I’m sitting here slowly eating a whole bag of skittles. Because I’m an adult, and I can do that. And because they are bright and colorful. And because we going to the dentist today, so it doesn’t matter. It’s cold today. High of 50 and rainy. I just went to the drawer to find some socks, and there are no matching socks. One blue stripe, one green stripe, one mitten sock, one plain white one, and a snowman sock. Grief is a little bit like that. Lots of pieces that don’t match up.
I can’t think of anything to write that is worthy of this day; something that says, “Hannah, mommy has been thinking about you all year long!” But that’s ok; I think she understands. Yet, as I think back to how we have commemorated Hannah’s life over the last 7 years, these come to mind.
Deep friendships that have developed through loss…Simon & Tiffany, Jeff & Heather, Marc & Amy, Will & Tina …conversations of memories, grief, and hope.
I remember planting flowers 'with' Kathryn when she was 1 in Dallas, planting an apple tree in Singapore, and thinking about planting something in China... Receiving tons of plants after her funeral, all of which eventually died and made me cry over again each time. I remember the joy of sending flowers to others, a comfort to another grieving friend in her name. Christmas Poinsettias, Easter Lilies… There’s something redemptive about flowers. They are bright and alive, at least for awhile. ‘Hannah’s Picket’ in Altus, and making her scrapbook.
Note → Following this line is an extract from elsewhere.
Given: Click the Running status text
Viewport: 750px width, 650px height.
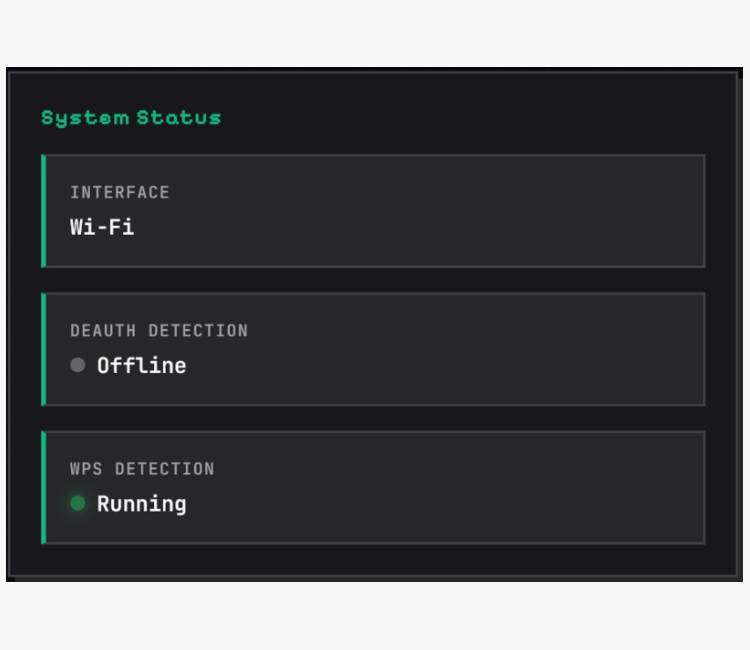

I remember multiple writings… letters from friends; writing down memories so I won’t forget details as time passes; writing reflections about how her life has changed me; writing about making sense of suffering; writing about fascinating conversations I’ve shared with Kathryn; suggestions about 'How NOT to help your grieving friend'; A Psalm of Lament & A Psalm of Praise, paralleling Hannah’s and Kathryn’s births; writing various articles-- In My Experience, Redemption and an Apple Tree, My Story, Her Story, His Story, Bring Me to Jesus.
I have followed blogs processing the grief of loss with great interest, in many ways continuing to process my own. Knox Memories, As I Journey Home, Bring the Rain… I have read several books about loss, only two of which I found profoundly helpful-- Lament for a Son by Nicholas Wolterstorff and A Grace Disguised by Jerry Sittser.
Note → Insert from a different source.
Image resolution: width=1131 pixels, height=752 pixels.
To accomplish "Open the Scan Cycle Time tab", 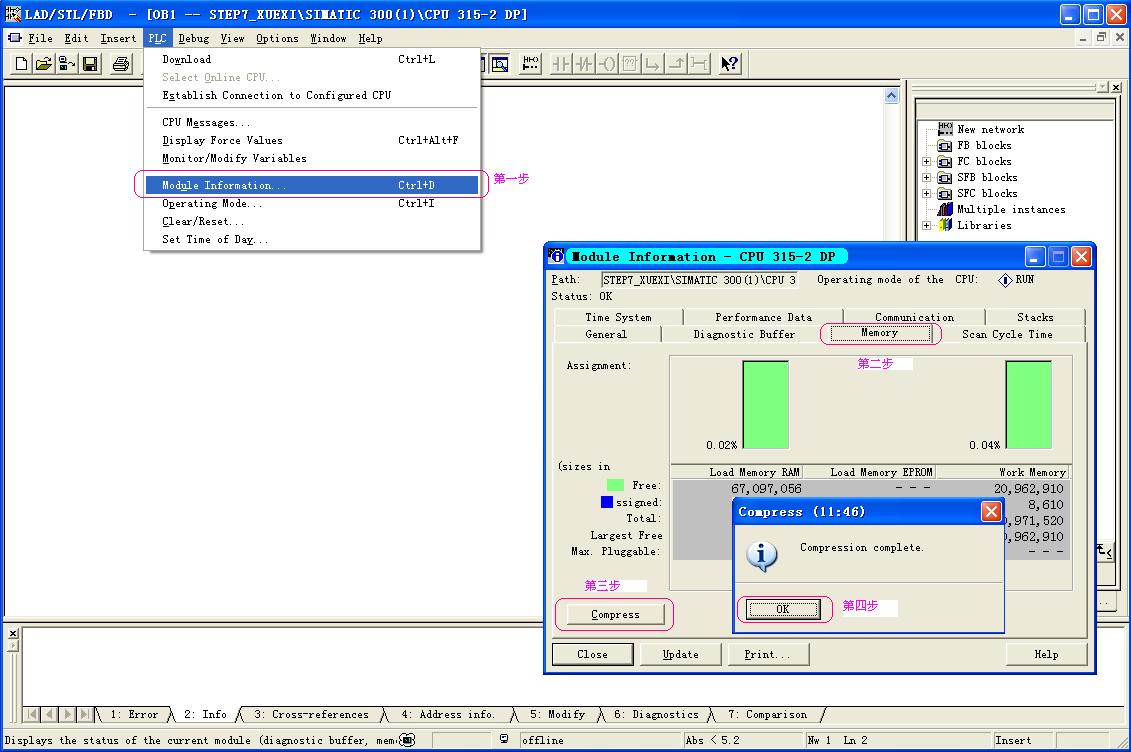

Ironically, I just stopped to open my email to write a note to friends who were expecting their daughter to be born stillborn soon…Jim had just forwarded a message from him asking if we could pass along our funeral service program and the letter we sent out after Hannah died. In this vein, there are little ways her life has been 'helpful' to others, but nothing that feels worthy of her death.
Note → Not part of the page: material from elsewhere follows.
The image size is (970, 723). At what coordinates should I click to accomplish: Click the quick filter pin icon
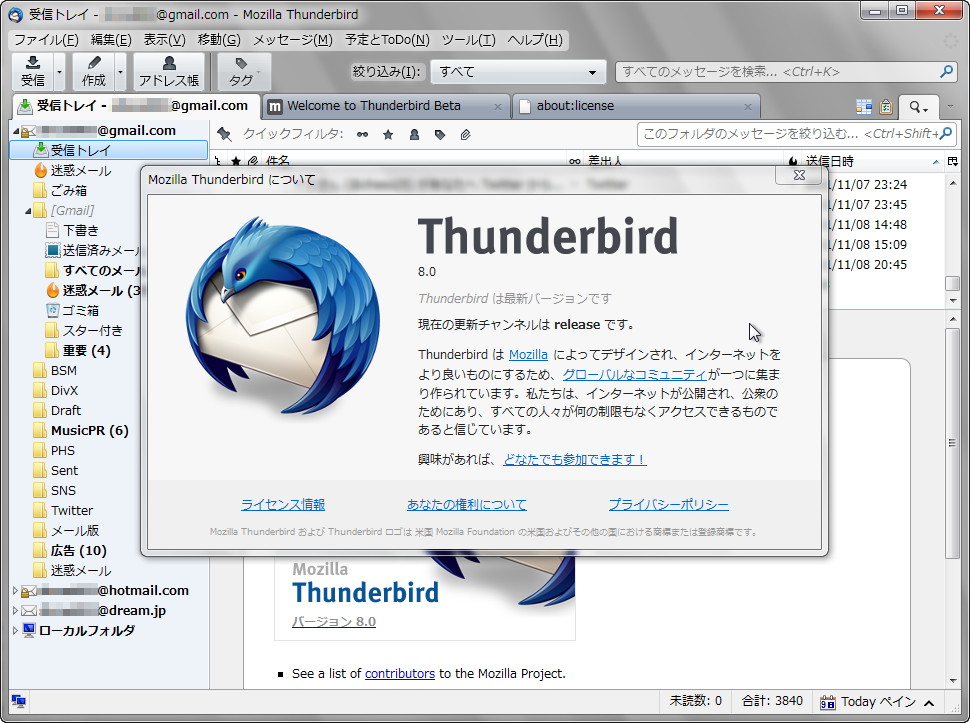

Hannah, mommy remembers you. Your dark blonde hair and your deep blue eyes; Your button nose and your tiny fingers curled around mine. Your soft rosy cheeks and your perfect toes. I remember.
Though you cannot see Him in the night, trust Him with joy for the morning light
As He enables, spend your grieving energies on His wonder.
For He will greet you not with answers, but with showers of His goodness
He will cradle your longing in His own bosom,
And cause the yearning of your heart to bubble forth as a spring of new birth.
I am still awaiting that day!
You know the one thing I’ve yet to write? Her story. Memories, reflections, dialogue, snippets—yes. But I’ve never written out her story. It would write much different at 7 years than at 1 year… I’m not committing to it, I’m just chewing on the idea. You can ask me about it next year:) But for today, I’m simply reflecting on her life, this day, April 24, 2009.
Stocking Stuffers Under $10 For Everyone
4 days ago
3 comments:
Dear sweet Tracie,
It's almost the 24th here, and I'm remembering Hannah, too. It's natural for me because Hannah's birth is tied so many ways to our John's. Have I ever told you that we got the news of Hannah's death (you losing your first child) and John's birthmother picking us (me "having" mine) within an hour of each other? My heart was all over the map that day.
John always has a tender place in his heart for you and Hannah, too...he is always so moved by the story of your milk. What a precious gift...what a precious bond.
Remembering her with you.
Waiting for that day with you.
I love you, dear friend.
Steph
So glad you shared this story, T. It is so great to read more about Hannah. Thanks for sharing from your heart. I will continue to pray for you guys. I know words can't describe what you've been through, and I can't imagine, but I can grieve with you, as your friend. Know you are loved!
Dear, Tracie,
Just catching up (finally) on blog posts, but I wanted to still write to say I am remembering Hannah with you. Although I understand the mouth of your well of tears is "not always freely flowing" but still "remains open," I do so look forward to meeting her at Home and witnessing your sweet reunion.